EU bosses Jean-Claude Juncker and Donald Tusk spoke out on 15 March about Turkish President Recep Tayyip Erdoğan likening the Netherlands to fascists. And this intervention came just as Erdoğan launched a new attack on the Dutch people.
Juncker and Tusk thoroughly unimpressed
Speaking at a European Parliament plenary session in the French city of Strasbourg on 15 March, European Council President Donald Tusk suggested Erdoğan was living in a world of fantasy. He said:
Rotterdam. The city of Erasmus. Brutally destroyed by the Nazis. Which today has a mayor born in Morocco. If anyone sees fascism in Rotterdam, they are completely detached from reality.
European Commission President Jean-Claude Juncker also had strong words for the Turkish regime. He insisted:
I will never accept this comparison between the Nazis and the [current European] governments… this is totally unacceptable, and the one who is doing this [Erdoğan] is taking distance from Europe and not trying to enter the European Union.
This final comment was in reference to Turkey’s decades-long attempt to join the EU.
Rising tensions
After the Netherlands blocked a Turkish minister from visiting the Turkish consulate in Rotterdam recently, President Erdoğan likened the Dutch government to fascists, saying:
I thought nazism was over, but I was wrong. In fact, nazism is alive in the west.
This in spite of Erdoğan himself having forged an alliance in recent years with neo-Nazis back in Turkey.
Dutch Deputy Prime Minister Lodewijk Asscher responded to Erdoğan’s comparison by insisting:
to be called Nazis by a regime which is walking backwards in regards to human rights is just disgusting.
Other European governments have also clashed with the Turkish regime in recent days and weeks. This is in large part because President Erdoğan is currently seeking to further empower the office of the Turkish presidency. And ahead of a 16 April referendum on the issue, his government is trying to reach out to Turkish people living in Europe – whose votes could be crucial.
Countries standing up to Turkey may be doing so in part because Europe has a number of tense elections coming up itself. They may also be doing so because of the ongoing civil conflict in Turkey. The UN, for example, recently slammed Erdoğan’s regime for its crackdown on freedom of speech; and for the devastating effect its war has had on human rights in the country.
Turkey’s latest attack on the Netherlands
On 14 March, Erdoğan essentially said the Netherlands were responsible for the worst European genocide since World War Two. In a televised speech, he insisted:
We know the Netherlands and the Dutch from the Srebrenica massacre. We know how rotten their character is from their massacre of 8,000 Bosnians there.
In 2013, the Netherlands Supreme Court and the Hague ruled that the Dutch government had failed in its duty to prevent the 1995 Srebrenica massacre.
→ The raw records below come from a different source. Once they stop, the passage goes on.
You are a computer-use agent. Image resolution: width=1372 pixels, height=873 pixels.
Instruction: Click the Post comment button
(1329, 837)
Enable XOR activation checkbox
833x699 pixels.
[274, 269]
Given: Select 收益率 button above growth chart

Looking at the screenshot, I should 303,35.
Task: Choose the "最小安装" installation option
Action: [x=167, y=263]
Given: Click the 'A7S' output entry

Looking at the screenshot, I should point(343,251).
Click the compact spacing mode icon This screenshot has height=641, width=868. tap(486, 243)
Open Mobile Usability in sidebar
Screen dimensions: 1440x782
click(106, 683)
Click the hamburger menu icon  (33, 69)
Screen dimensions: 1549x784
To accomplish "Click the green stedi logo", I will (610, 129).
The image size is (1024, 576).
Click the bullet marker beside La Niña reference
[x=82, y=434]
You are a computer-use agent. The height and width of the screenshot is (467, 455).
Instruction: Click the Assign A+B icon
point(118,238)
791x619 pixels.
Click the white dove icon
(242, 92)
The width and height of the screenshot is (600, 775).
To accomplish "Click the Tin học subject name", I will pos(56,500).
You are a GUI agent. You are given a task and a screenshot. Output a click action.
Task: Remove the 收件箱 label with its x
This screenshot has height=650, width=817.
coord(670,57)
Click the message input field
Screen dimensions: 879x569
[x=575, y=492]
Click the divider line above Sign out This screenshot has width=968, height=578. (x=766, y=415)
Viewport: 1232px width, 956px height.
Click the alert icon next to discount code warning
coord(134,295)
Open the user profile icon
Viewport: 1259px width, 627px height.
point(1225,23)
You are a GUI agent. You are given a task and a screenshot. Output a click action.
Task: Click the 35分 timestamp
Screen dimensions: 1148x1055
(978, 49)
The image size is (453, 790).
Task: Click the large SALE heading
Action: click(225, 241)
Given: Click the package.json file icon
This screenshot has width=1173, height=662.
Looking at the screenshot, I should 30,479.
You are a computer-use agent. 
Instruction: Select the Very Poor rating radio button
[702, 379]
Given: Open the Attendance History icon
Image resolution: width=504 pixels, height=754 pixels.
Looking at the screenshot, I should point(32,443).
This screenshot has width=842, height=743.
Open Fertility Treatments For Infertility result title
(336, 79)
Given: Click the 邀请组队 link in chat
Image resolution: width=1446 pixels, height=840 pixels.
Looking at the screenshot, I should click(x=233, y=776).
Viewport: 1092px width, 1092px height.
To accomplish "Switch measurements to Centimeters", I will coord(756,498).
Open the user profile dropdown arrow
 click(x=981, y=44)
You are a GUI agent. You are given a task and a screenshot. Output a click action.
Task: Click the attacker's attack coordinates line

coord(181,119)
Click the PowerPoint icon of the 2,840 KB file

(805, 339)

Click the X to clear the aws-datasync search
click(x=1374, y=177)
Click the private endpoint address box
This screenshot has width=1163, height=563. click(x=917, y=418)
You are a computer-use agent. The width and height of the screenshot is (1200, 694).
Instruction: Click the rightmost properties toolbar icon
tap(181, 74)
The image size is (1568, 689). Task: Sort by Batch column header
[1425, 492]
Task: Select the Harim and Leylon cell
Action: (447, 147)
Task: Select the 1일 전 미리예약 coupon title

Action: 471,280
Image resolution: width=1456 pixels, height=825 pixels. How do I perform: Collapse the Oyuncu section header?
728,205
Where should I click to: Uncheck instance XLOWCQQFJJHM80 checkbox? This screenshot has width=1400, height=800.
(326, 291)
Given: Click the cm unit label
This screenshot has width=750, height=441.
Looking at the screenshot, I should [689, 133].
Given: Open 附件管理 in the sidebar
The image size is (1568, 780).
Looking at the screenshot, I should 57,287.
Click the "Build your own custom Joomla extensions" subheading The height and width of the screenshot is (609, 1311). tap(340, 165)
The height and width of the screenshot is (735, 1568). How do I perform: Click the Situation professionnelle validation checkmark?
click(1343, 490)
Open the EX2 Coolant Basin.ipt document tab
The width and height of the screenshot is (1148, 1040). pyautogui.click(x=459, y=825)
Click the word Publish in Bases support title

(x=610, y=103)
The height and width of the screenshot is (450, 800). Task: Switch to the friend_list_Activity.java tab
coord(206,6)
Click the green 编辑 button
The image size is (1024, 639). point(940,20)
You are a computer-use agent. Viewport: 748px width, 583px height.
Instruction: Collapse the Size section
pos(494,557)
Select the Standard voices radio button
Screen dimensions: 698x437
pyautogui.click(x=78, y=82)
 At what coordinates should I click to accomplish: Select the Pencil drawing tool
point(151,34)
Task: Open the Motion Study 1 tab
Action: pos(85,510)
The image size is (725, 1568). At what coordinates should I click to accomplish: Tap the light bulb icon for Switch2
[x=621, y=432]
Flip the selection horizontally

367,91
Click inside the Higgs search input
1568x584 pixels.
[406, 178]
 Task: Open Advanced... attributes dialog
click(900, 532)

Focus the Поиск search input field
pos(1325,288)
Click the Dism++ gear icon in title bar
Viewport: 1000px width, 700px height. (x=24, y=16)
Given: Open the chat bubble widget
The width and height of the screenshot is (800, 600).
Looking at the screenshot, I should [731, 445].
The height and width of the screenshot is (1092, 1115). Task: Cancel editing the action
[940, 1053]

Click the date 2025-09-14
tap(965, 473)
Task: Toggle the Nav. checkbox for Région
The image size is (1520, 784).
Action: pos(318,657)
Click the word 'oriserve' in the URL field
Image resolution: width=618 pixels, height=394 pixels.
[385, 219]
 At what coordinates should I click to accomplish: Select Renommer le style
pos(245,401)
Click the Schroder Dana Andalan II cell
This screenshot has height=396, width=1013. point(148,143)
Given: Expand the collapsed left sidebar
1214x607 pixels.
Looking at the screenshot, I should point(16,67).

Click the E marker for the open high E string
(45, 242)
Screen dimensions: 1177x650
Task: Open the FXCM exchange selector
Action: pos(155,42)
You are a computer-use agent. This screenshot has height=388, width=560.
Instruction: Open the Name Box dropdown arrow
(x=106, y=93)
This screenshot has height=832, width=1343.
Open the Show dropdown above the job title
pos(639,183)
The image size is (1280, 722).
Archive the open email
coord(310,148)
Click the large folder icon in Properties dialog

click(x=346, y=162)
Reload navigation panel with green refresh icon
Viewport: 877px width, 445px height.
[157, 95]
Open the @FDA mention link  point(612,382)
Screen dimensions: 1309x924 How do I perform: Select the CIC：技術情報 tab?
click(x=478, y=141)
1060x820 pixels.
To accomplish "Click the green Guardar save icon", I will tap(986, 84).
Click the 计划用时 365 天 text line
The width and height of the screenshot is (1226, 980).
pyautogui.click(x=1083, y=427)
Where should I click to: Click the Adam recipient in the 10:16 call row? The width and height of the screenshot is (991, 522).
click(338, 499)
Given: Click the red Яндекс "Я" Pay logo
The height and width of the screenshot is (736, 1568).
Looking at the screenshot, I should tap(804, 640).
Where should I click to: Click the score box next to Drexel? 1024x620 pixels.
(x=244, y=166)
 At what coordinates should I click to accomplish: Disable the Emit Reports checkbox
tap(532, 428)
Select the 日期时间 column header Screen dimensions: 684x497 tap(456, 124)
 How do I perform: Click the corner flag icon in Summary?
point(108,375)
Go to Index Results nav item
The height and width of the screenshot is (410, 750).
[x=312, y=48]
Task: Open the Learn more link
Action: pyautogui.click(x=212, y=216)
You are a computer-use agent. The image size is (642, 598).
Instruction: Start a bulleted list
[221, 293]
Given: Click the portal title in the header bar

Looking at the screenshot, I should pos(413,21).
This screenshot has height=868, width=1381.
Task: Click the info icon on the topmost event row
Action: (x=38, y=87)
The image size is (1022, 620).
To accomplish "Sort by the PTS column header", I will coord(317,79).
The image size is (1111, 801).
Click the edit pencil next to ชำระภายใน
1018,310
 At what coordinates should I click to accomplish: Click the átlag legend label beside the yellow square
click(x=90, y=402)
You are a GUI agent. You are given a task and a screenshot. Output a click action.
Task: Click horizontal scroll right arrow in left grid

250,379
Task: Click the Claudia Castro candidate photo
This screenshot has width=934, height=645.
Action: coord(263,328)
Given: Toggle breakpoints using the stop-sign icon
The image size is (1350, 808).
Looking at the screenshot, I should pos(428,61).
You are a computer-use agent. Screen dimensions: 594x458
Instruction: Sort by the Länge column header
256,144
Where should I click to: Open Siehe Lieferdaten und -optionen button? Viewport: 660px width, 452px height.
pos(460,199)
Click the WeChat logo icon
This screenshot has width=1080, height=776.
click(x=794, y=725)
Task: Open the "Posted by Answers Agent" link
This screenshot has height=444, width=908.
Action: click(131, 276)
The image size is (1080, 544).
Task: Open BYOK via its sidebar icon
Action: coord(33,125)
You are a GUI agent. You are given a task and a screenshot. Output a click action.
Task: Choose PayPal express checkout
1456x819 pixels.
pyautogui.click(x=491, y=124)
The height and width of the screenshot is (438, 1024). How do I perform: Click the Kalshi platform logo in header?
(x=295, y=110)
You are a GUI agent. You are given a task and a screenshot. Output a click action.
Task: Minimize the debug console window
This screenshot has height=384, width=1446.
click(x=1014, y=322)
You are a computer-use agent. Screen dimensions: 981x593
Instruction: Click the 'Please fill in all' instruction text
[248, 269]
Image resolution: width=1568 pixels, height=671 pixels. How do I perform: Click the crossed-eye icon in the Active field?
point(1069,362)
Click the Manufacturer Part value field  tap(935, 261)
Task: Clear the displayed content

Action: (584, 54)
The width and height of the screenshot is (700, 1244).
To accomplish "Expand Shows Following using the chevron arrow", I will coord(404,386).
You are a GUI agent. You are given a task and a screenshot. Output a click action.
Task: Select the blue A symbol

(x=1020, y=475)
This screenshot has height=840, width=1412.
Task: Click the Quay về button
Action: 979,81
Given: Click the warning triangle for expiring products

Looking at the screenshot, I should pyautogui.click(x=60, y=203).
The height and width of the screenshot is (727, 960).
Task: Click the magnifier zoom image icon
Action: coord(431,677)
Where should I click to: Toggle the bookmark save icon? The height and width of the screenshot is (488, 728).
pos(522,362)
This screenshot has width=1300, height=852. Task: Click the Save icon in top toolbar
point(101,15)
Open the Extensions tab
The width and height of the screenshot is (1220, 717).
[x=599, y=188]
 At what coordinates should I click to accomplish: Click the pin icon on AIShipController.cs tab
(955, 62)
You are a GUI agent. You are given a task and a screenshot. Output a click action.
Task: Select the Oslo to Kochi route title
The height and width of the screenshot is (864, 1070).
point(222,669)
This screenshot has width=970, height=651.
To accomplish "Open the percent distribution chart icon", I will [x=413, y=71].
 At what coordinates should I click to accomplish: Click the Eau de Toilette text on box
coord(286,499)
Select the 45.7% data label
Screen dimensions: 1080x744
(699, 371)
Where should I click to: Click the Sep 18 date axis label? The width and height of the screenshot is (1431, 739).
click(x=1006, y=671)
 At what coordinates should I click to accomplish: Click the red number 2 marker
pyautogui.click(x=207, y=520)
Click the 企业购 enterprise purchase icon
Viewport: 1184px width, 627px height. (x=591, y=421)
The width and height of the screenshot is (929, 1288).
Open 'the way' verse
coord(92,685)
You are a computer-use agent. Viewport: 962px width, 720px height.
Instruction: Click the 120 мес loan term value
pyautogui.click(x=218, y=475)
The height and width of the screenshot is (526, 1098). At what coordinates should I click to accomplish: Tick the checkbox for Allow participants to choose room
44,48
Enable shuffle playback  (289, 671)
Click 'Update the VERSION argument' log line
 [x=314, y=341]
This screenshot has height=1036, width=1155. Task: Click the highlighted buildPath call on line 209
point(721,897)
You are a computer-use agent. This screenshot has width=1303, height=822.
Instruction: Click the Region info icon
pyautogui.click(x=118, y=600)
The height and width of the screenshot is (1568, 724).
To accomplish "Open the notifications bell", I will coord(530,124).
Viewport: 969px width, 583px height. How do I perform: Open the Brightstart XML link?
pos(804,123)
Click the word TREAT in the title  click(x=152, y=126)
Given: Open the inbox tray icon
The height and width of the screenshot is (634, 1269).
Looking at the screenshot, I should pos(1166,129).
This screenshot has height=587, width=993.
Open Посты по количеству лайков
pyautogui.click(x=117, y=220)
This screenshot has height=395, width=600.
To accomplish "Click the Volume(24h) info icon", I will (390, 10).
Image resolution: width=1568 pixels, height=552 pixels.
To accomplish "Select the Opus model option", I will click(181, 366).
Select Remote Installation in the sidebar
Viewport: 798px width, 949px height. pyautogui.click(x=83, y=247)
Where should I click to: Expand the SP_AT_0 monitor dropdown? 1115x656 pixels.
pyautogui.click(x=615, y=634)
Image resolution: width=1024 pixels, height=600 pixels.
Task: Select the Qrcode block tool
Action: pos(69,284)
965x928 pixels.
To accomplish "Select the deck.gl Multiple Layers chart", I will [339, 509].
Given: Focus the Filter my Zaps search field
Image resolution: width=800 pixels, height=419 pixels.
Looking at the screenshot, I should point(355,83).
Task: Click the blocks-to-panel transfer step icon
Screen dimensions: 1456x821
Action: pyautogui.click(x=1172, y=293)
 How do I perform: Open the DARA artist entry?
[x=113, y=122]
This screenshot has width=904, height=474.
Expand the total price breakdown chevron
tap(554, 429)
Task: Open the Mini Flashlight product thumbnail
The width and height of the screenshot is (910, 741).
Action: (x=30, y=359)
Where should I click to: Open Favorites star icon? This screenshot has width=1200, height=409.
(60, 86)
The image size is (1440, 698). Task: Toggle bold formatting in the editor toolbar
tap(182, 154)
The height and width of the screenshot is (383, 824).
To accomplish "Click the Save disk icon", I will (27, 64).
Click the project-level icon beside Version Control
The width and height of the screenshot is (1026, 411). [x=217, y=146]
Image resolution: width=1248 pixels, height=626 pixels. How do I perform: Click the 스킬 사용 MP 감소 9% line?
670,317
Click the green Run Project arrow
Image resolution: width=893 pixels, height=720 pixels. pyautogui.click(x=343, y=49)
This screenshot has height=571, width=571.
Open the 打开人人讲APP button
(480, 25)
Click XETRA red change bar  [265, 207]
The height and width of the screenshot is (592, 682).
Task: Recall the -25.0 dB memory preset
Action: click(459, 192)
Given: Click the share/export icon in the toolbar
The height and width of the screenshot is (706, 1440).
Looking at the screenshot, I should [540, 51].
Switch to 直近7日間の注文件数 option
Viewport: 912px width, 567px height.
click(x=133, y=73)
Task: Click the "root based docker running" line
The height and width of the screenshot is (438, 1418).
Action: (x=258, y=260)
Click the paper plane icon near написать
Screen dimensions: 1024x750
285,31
But they didn’t hold the Netherlands responsible for the majority of the resulting deaths. While a lightly armed group of 110 Dutch UN peacekeepers failed to stop a Bosnian Serb force from entering a supposed safe haven, it was the latter that rounded up Muslim men and boys and executed them. In 2016, a UN tribunal found former Bosnian Serb leader Radovan Karadžić guilty of genocide for the massacre, sentencing him to 40 years in jail.
Current Dutch Prime Minister Mark Rutte responded to Erdoğan’s attack on the character of the Dutch people by insisting that the Turkish President’s Srebrenica claim was “a repugnant historical falsehood”. He also said:
Erdoğan’s tone is getting more and more hysterical… We won’t sink to that level…
Consequences
According to the Washington Institute’s Soner Çağaptay, Erdoğan is simply “looking for ‘imagined’ foreign enemies” at the moment in order to “boost his nationalist base in the run-up to the referendum”. But in doing so, the Turkish President is worsening an already deteriorating relationship with the EU. And if he continues on this path, he won’t only endanger Turkish prospects of joining the EU. He could also do irreparable damage to Turkey’s close relations with its longstanding European allies.